Bu noktadan sonra artık Selim Nuray Kenan arasındaki ilişkiye geçilir. Selim Nuray Kenan buluşmalarinda Nuray Kenan'in yüzünün görünüşünü övünce Selim de ilk kıskançlık izlerini görürüz. Gizlice Nuray ve Kenan'ın kendisinden gizli buluşmasını hazmedemeyen kıskançlığı daha da artan Selim Nuray ile buluşmak için yol gözler. Nuray ailesinin gideceğini Selim'e söyler ve Kenan ile yemeğe davet eder. Selim yemeğe Kenan'a söylemeden tek başına gelir. Kenan'ın annesinin rahatsız olduğunu söyler. Nuray bunu kendisine soyleselerdi ertelerdik der. Nuray biraz çekingenlik gösterse de yine de olgun bireyler olmalarından dolayı Selim'i göndermez. Beraber yemek yerken ve şarap içerken filmin en vurucu sahnelerinden biri gelir. Toplumda haksızlıklara karşı bir grup olarak birbiri ile aynı fikirde olan insanlarla aktif bir organize mücadele içinde olmak fikriyle yani Nuray ile sadece fikirleri olan ama hiç bir şey yapmayan kalabalıklardan kaçan, haksızlıkların yanlış olduğunu düşünüp yine de sistemin parçası olmaya devam eden Selim arasında zaman zaman sertleşen bir tartışma arasında kalıyoruz. Bu nokta da kendimizi de ne tarafta olduğumuzu nasıl hareket etmemiz gerektiğini düşünür buluyoruz kendimizi. Bu sert tartışmalar arasında artık Nuray'ın da bulunduğu engelden dolayı aktif tarafta yer alamayacağını görüyoruz. Netice de ne kadar aktif olmasa da Selim'in karakterinin ve Nuray ilgisinin oluştuğu ortamda birlikte olma duygusunu artırır. O nokta da biz hala ne tarafta olmamız gerektiğini düşünürken Selim lavaboya geçerken birden set içinde dolaşmaya başlar. Bu bizi hayallerimizden uyandırarak filme geri döndürür.

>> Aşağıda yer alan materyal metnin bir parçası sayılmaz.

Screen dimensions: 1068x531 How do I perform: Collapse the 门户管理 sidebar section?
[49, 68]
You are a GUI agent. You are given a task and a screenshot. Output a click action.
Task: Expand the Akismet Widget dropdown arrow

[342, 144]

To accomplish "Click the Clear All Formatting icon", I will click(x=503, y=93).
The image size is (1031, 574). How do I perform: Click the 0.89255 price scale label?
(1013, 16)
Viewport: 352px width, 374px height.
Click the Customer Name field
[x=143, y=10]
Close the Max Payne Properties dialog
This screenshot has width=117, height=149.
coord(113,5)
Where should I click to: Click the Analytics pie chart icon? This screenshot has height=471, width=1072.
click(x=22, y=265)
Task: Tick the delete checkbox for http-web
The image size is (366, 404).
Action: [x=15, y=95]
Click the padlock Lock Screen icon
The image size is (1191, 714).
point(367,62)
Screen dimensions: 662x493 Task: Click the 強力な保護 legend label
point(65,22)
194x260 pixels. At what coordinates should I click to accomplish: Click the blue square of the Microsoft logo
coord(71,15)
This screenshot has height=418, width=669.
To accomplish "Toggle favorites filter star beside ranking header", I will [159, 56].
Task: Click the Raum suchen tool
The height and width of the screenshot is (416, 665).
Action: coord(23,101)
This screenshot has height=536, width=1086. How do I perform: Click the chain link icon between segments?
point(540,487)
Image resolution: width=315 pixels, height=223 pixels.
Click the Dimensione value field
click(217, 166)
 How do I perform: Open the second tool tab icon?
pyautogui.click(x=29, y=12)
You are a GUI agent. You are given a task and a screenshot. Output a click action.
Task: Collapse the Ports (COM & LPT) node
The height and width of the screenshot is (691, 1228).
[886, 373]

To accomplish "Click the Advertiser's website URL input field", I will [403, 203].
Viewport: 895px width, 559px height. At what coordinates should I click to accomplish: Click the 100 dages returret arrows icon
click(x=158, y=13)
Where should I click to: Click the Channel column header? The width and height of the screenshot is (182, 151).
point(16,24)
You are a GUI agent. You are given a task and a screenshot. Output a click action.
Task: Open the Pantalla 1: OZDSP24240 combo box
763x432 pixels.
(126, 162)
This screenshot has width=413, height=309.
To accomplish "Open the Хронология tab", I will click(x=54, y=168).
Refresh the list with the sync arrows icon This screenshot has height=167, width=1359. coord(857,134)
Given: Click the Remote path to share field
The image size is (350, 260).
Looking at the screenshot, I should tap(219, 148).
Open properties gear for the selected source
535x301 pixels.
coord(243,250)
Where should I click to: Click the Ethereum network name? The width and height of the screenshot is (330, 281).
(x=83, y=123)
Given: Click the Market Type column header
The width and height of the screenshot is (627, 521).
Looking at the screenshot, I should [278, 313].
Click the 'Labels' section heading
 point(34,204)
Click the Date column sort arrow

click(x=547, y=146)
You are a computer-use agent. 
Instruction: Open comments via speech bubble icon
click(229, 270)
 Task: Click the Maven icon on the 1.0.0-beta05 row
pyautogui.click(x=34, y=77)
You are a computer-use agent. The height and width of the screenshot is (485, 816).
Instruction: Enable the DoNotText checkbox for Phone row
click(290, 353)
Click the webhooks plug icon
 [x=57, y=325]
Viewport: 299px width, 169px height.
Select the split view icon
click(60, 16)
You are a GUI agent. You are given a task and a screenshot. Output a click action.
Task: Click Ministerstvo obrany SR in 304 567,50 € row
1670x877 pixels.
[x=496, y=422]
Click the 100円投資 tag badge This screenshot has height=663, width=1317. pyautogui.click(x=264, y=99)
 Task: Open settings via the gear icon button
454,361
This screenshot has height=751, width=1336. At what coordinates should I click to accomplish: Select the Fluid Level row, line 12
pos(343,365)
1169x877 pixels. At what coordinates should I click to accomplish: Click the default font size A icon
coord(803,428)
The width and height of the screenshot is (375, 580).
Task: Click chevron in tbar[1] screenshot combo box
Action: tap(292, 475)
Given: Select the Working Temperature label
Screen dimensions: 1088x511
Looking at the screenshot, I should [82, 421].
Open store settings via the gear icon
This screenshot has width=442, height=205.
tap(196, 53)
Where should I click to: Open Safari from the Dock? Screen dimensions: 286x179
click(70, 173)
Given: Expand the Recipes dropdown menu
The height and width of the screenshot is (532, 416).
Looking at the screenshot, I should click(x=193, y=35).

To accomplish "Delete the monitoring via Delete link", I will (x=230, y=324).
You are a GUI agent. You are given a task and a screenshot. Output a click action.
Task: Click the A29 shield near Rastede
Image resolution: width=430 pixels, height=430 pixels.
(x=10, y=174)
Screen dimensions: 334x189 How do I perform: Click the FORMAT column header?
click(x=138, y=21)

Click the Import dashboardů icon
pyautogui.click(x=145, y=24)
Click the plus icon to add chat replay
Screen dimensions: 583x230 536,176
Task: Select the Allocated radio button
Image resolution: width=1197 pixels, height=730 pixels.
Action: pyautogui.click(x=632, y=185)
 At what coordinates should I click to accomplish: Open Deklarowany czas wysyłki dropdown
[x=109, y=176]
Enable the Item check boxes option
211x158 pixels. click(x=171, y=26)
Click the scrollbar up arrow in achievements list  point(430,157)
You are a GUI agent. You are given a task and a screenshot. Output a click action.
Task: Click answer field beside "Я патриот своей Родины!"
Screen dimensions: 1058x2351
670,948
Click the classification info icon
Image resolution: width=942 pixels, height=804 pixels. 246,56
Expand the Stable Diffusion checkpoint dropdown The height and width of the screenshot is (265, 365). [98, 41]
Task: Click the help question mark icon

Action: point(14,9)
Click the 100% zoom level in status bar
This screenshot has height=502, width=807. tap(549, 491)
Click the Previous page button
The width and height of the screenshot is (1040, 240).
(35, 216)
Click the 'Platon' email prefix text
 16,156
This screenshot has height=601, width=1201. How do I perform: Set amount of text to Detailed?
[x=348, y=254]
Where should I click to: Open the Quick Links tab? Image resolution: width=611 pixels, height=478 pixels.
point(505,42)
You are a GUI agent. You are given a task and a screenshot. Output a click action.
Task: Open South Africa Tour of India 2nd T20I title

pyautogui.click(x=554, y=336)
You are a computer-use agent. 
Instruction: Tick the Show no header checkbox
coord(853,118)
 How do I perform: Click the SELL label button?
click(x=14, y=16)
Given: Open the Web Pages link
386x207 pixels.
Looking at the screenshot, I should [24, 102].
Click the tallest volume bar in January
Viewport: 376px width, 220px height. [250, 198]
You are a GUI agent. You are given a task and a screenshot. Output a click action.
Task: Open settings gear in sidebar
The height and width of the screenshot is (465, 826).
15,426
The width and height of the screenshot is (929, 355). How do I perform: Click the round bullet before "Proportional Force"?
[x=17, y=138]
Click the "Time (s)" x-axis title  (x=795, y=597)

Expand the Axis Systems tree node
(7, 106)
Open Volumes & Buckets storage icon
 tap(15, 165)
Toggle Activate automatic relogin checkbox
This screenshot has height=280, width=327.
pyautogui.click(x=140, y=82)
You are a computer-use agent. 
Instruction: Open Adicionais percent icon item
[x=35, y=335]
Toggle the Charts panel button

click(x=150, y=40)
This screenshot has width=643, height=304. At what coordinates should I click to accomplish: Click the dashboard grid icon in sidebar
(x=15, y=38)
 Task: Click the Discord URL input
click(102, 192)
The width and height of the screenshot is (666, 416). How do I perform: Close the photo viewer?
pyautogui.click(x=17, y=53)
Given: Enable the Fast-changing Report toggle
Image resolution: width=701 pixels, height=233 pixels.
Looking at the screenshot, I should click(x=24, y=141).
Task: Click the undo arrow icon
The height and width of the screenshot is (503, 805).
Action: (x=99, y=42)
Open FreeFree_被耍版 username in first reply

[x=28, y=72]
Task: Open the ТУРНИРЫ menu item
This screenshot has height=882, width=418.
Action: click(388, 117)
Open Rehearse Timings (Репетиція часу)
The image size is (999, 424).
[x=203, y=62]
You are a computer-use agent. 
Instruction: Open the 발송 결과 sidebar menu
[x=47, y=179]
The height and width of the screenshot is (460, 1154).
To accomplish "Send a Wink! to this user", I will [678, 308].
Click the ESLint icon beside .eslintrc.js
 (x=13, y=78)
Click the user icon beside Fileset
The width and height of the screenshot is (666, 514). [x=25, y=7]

Nuray ve Selim beraber olduktan sonra Selim hala Kenan ile niye gizli buluştuklarını öğrenmeye çalışır. Kenan'ın Nuray'a araba sürmesini öğrettiğini öğreniriz. Nuray Selim'den Kenan'a birlikte olduklarını söylememesini ister.
Selim köye döndüğünde eve geçer. Kenan'a Nuray ile karşılaştığını ve evine gittiğini anlatır. Birlikte olduklarını belirtmese de Kenan'in anlayacağı şekilde konuşur. Bu noktadan sonra Kenan Nuray'in telefonlarını açmaz.
Birkaç gün sonra araba ile eve gelen Nuray yine tüm açık sozlülüğüyle Selim ile yaşadıklarının onu etkilenmesinin gereksiz olduğunu zaten arkadaş olduklarını, bunun saçma olduğunu belirtir. Bu nokta da artık film daha da uzatılabilirdi. Ama köydeki öğretmenlerin yaşadıkları vs. hiç bitmemiş ve hiç bitmeyecek bir hikaye. Ancak burada tam olarak bunun anlatılmadığını filmin sonunda anlıyoruz. Artık okul sonu gelmiş karneler dağıtılacak, filmin ana karakterleri Sevim ile Selim Hocası en son barışırlar. Selim Hoca kırlarda yürürken sözleri seyirciler için çok ağır olur. Orada baharlar hiç yaşanmaz. Otlar yılın büyük bölümü kar altında kalırken, kar çekildiğinde yaz geldiğinde artık otlar kurumuş sararmıştır. Hiç yeşil kalamazlar. Bu noktada anlarız ki bence kuru otlar oradaki çocuklar, spesifik olarak kız çocuklarıdır. Kar altında kalan o çocuklar büyüdüklerinde oradaki baskılarla evlenecek ev işlerine bakmak ve standart işlerle kuru otlara döneceklerdir. Sevim de her ne kadar neşeli oradaki tüm çocuklardan farklı görünse de yine de aynı sona maruz kalmayacak mıydı?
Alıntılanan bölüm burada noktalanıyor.